(Lines of data)

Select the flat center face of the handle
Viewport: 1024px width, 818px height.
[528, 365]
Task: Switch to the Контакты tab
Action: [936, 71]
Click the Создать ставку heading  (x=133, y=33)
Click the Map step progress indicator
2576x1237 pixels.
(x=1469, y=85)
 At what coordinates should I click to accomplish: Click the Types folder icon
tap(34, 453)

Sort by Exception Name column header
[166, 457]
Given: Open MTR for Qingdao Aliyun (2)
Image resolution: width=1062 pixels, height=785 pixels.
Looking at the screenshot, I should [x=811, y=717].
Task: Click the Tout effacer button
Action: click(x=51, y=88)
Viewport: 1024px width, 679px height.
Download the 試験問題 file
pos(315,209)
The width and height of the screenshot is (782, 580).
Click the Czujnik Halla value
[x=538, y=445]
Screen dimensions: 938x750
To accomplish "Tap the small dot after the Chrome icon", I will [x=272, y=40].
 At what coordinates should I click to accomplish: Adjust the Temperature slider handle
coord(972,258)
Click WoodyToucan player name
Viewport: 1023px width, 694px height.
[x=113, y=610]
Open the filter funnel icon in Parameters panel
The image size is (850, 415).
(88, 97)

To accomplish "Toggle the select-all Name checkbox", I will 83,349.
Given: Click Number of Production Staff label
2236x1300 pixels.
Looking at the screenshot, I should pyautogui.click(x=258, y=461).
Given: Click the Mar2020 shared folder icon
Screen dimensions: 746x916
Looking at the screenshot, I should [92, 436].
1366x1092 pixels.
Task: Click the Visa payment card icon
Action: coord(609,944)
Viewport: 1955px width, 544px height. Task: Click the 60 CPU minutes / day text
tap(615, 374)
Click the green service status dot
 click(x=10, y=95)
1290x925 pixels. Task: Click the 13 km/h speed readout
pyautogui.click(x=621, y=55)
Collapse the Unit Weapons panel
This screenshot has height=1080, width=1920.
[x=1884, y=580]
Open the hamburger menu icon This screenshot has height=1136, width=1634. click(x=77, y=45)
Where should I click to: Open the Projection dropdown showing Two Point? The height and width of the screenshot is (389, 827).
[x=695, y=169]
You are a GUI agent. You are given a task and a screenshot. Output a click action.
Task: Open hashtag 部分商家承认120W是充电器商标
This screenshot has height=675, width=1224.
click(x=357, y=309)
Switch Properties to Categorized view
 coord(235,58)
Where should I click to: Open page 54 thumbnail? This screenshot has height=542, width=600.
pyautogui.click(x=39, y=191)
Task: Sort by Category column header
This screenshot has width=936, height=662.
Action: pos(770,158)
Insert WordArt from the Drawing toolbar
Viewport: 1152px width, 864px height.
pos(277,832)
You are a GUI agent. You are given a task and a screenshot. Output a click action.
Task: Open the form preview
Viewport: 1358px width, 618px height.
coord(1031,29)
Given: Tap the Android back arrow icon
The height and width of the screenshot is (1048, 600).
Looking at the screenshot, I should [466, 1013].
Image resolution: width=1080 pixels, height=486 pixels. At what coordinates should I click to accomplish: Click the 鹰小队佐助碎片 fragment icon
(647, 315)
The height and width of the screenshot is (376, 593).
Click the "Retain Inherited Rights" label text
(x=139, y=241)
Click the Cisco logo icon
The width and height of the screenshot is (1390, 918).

Problem:
Rewrite the lines of data above, replacing "column header" with "column title" and leaving everything else unchanged.

Result below:
Select the flat center face of the handle
Viewport: 1024px width, 818px height.
[528, 365]
Task: Switch to the Контакты tab
Action: [936, 71]
Click the Создать ставку heading  (x=133, y=33)
Click the Map step progress indicator
2576x1237 pixels.
(x=1469, y=85)
 At what coordinates should I click to accomplish: Click the Types folder icon
tap(34, 453)

Sort by Exception Name column title
[166, 457]
Given: Open MTR for Qingdao Aliyun (2)
Image resolution: width=1062 pixels, height=785 pixels.
Looking at the screenshot, I should [x=811, y=717].
Task: Click the Tout effacer button
Action: click(x=51, y=88)
Viewport: 1024px width, 679px height.
Download the 試験問題 file
pos(315,209)
The width and height of the screenshot is (782, 580).
Click the Czujnik Halla value
[x=538, y=445]
Screen dimensions: 938x750
To accomplish "Tap the small dot after the Chrome icon", I will [x=272, y=40].
 At what coordinates should I click to accomplish: Adjust the Temperature slider handle
coord(972,258)
Click WoodyToucan player name
Viewport: 1023px width, 694px height.
[x=113, y=610]
Open the filter funnel icon in Parameters panel
The image size is (850, 415).
(88, 97)

To accomplish "Toggle the select-all Name checkbox", I will 83,349.
Given: Click Number of Production Staff label
2236x1300 pixels.
Looking at the screenshot, I should pyautogui.click(x=258, y=461).
Given: Click the Mar2020 shared folder icon
Screen dimensions: 746x916
Looking at the screenshot, I should [92, 436].
1366x1092 pixels.
Task: Click the Visa payment card icon
Action: coord(609,944)
Viewport: 1955px width, 544px height. Task: Click the 60 CPU minutes / day text
tap(615, 374)
Click the green service status dot
 click(x=10, y=95)
1290x925 pixels. Task: Click the 13 km/h speed readout
pyautogui.click(x=621, y=55)
Collapse the Unit Weapons panel
This screenshot has height=1080, width=1920.
[x=1884, y=580]
Open the hamburger menu icon This screenshot has height=1136, width=1634. click(x=77, y=45)
Where should I click to: Open the Projection dropdown showing Two Point? The height and width of the screenshot is (389, 827).
[x=695, y=169]
You are a GUI agent. You are given a task and a screenshot. Output a click action.
Task: Open hashtag 部分商家承认120W是充电器商标
This screenshot has height=675, width=1224.
click(x=357, y=309)
Switch Properties to Categorized view
 coord(235,58)
Where should I click to: Open page 54 thumbnail? This screenshot has height=542, width=600.
pyautogui.click(x=39, y=191)
Task: Sort by Category column title
This screenshot has width=936, height=662.
Action: pos(770,158)
Insert WordArt from the Drawing toolbar
Viewport: 1152px width, 864px height.
pos(277,832)
You are a GUI agent. You are given a task and a screenshot. Output a click action.
Task: Open the form preview
Viewport: 1358px width, 618px height.
coord(1031,29)
Given: Tap the Android back arrow icon
The height and width of the screenshot is (1048, 600).
Looking at the screenshot, I should [466, 1013].
Image resolution: width=1080 pixels, height=486 pixels. At what coordinates should I click to accomplish: Click the 鹰小队佐助碎片 fragment icon
(647, 315)
The height and width of the screenshot is (376, 593).
Click the "Retain Inherited Rights" label text
(x=139, y=241)
Click the Cisco logo icon
The width and height of the screenshot is (1390, 918).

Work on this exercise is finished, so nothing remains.